Cardiovascular disease continues to be the leading cause of death in Australia, although death rates are falling in all ages for males and females.

  • In 1996, cardiovascular disease accounted for 53,990 deaths or 42% of all deaths among Australians.
  • Cardiovascular mortality has been declining over recent decades, with current annual rates of decline at 3.7% for males and 3.6% for females, over the period 1985–1996. The decline in cardiovascular mortality is more rapid than that for total mortality.
  • Death rates from cardiovascular disease are declining in all age groups, but the decline is most rapid in the 45–59 age group (over 6% per year).
  • Ischaemic heart disease remains the major cardiovascular cause of death (55% of such deaths), and is declining at a rate of 4% per year for males and 3.6% for females.
  • If current trends continue, Australian death rates for premature mortality (25–74 years) from ischaemic heart disease will be very close to national targets for the year 2000.

States and Territories

Age-standardised death rates for cardiovascular disease vary between States and Territories within 20% of the national average. Death rates are falling in all States and Territories but more slowly in the Northern Territory. This slower rate of decline is attributed to the large proportion of Indigenous people in the Territory, among whom rates of decline in the 25–64 age group are considerably lower.

  • Cardiovascular disease death rates are higher than the national average in the Northern Territory (20% higher in males and 15% higher in females) and in Tasmania (12% and 10%). Rates are lower than the national average in the Australian Capital Territory (8% lower in males) and Western Australia (6% in males and 7% in females).
  • Rates of decline for cardiovascular disease are generally around 3% per year or more except for the Northern Territory where rates of decline are slower.
  • Death rates for ischaemic heart disease are highest in Tasmania (9% higher than the national average for males and 5% for females) and Queensland (5% and 7% respectively). Death rates in the Northern Territory and the Australian Capital Territory are about 10% below the national average. Again, rates of decline are slower in the Northern Territory.
  • Death rates from cerebrovascular disease are highest in the Northern Territory and Tasmania, and are declining in every State and Territory, except the Northern Territory, where mortality rates are increasing for males and females.

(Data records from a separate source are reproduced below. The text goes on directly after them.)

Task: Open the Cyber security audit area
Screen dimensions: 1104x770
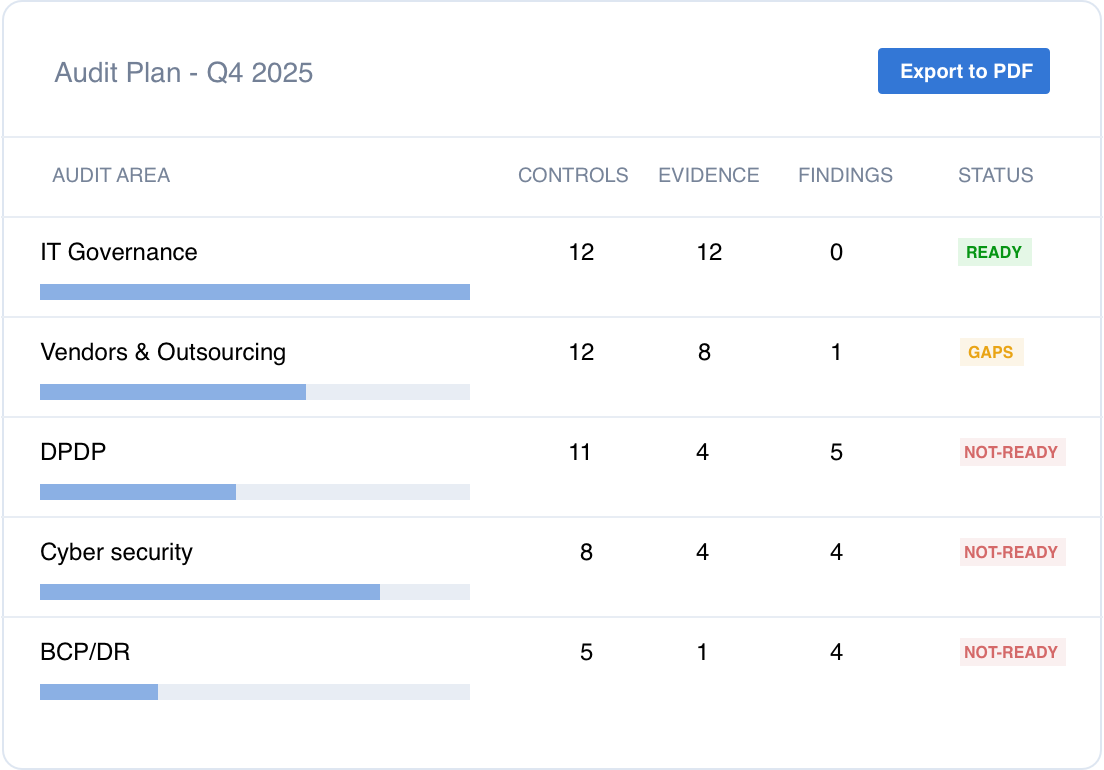Action: click(x=116, y=552)
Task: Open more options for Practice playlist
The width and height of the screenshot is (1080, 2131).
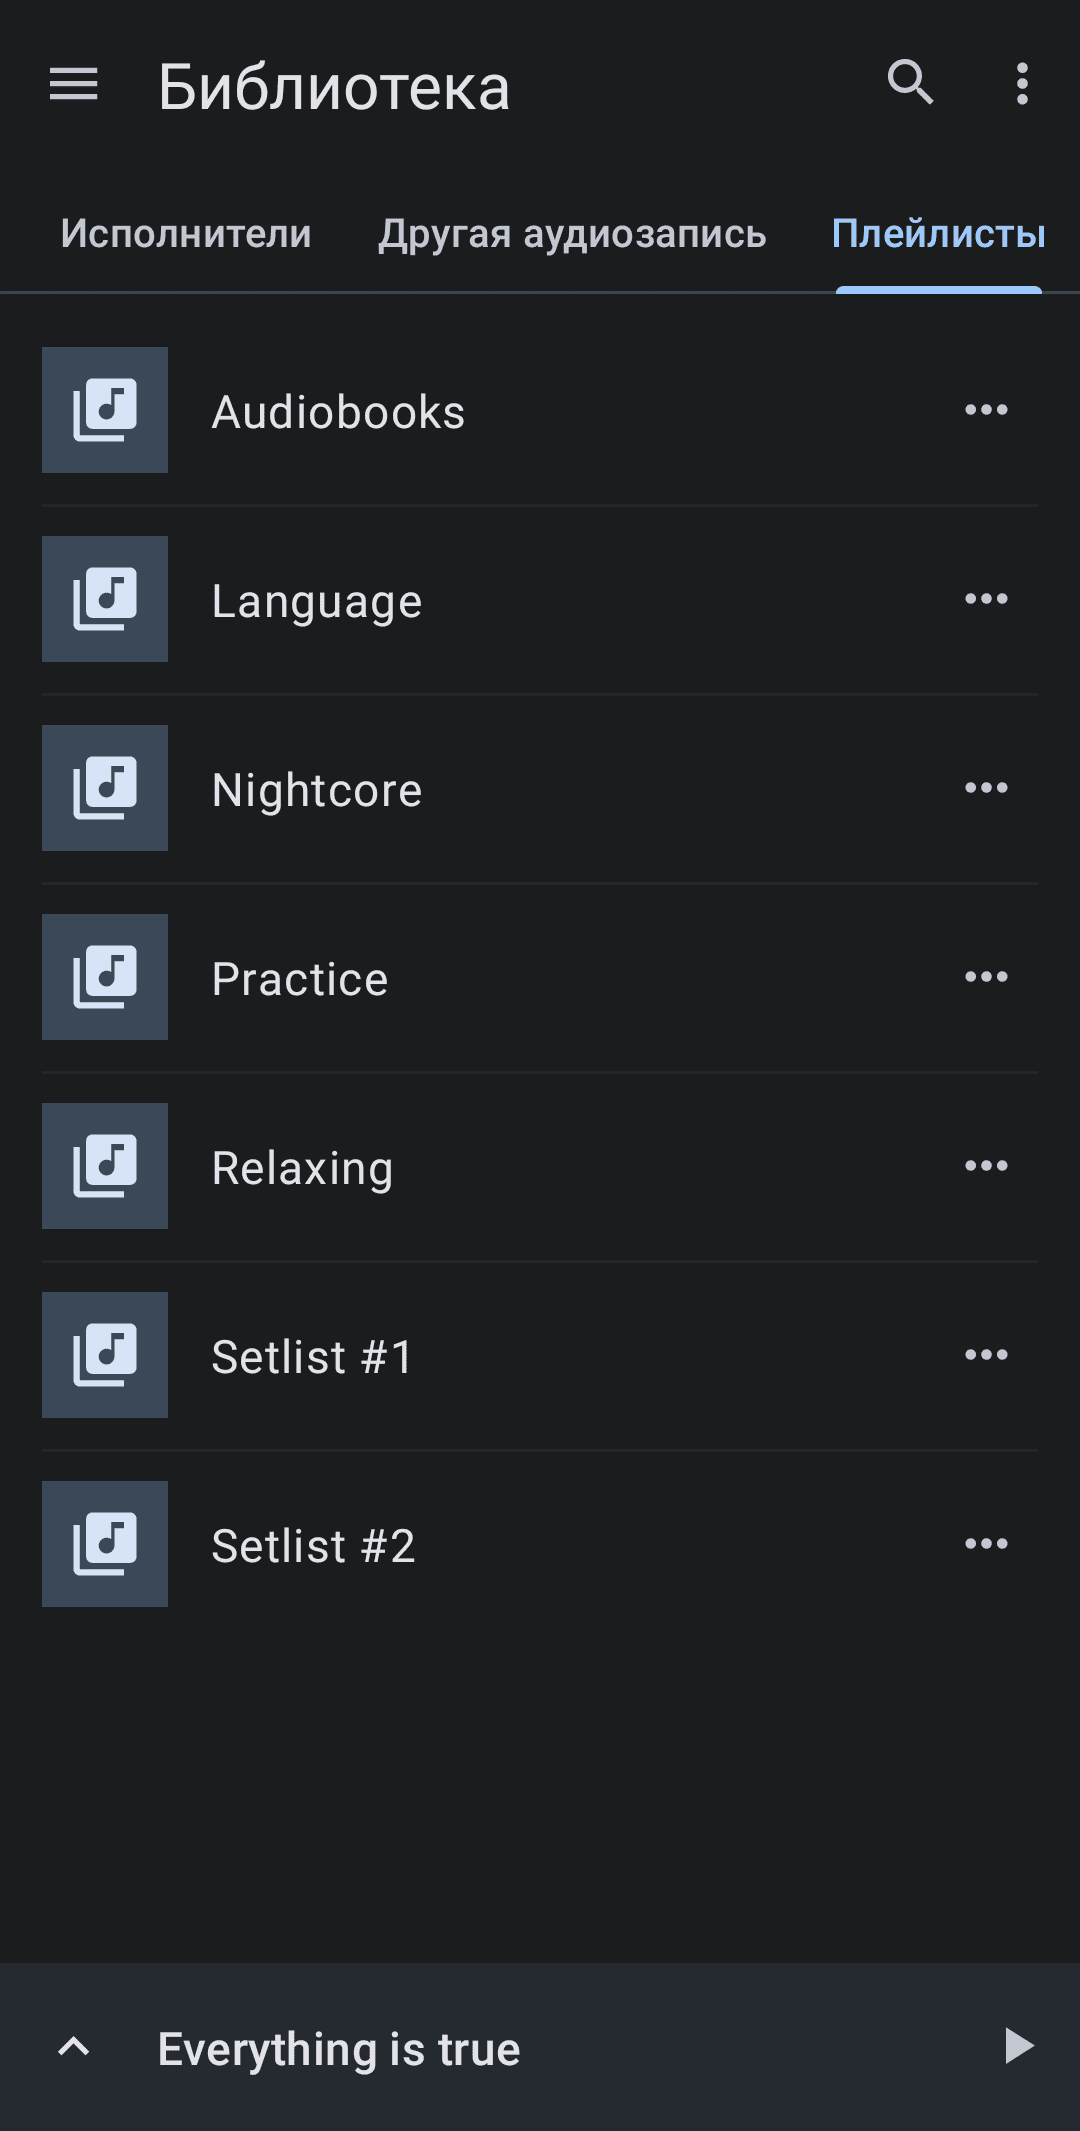Action: pos(986,977)
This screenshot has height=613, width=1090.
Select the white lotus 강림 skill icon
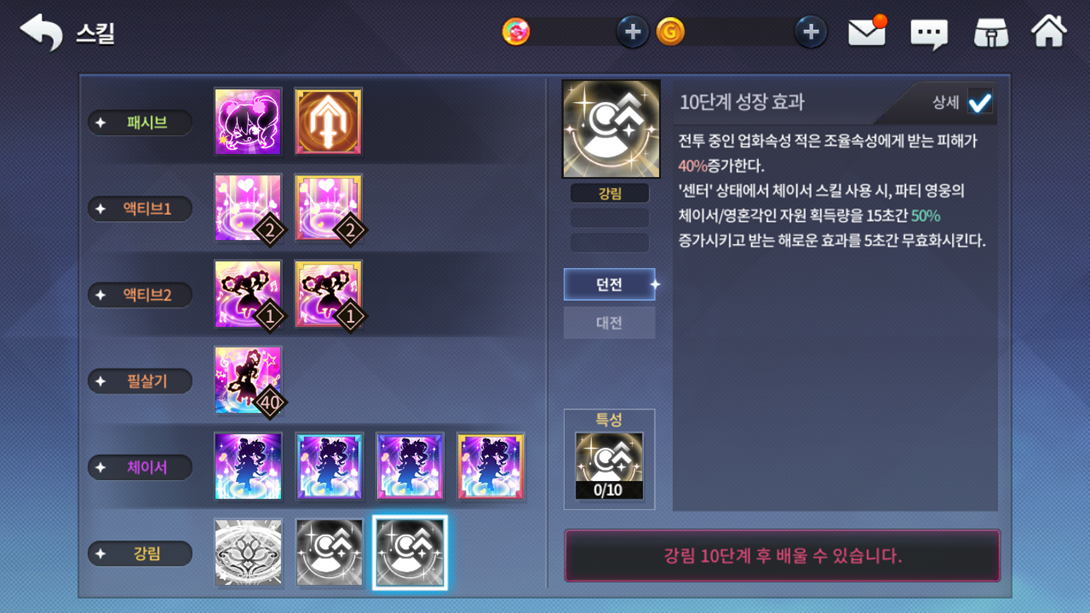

Indigenous people and other Australians

Indigenous people clearly experience greater death rates for cardiovascular disease than other Australians, but female death rates are falling in both populations.

  • Cardiovascular disease death rates are six times higher for Indigenous males and nine times higher for Indigenous females for the 25–64 age group, compared with other Australians.
  • The greatest difference in cardiovascular disease death rates between the Indigenous and non- Indigenous populations occurs in the younger age groups.
  • Among the Indigenous population, cardiovascular mortality is declining at the rate of 5.2% for females over the period 1991–1996, while for males there is no change.

Urban, rural and remote areas

There have been no marked differentials in cardiovascular mortality between people living in the urban, rural and remote areas of Australia.

  • Death rates from cardiovascular disease are slightly higher in rural and remote areas for males but not for females.
  • Declines in cardiovascular mortality between 1986 and 1996 are comparable for urban, rural and remote areas.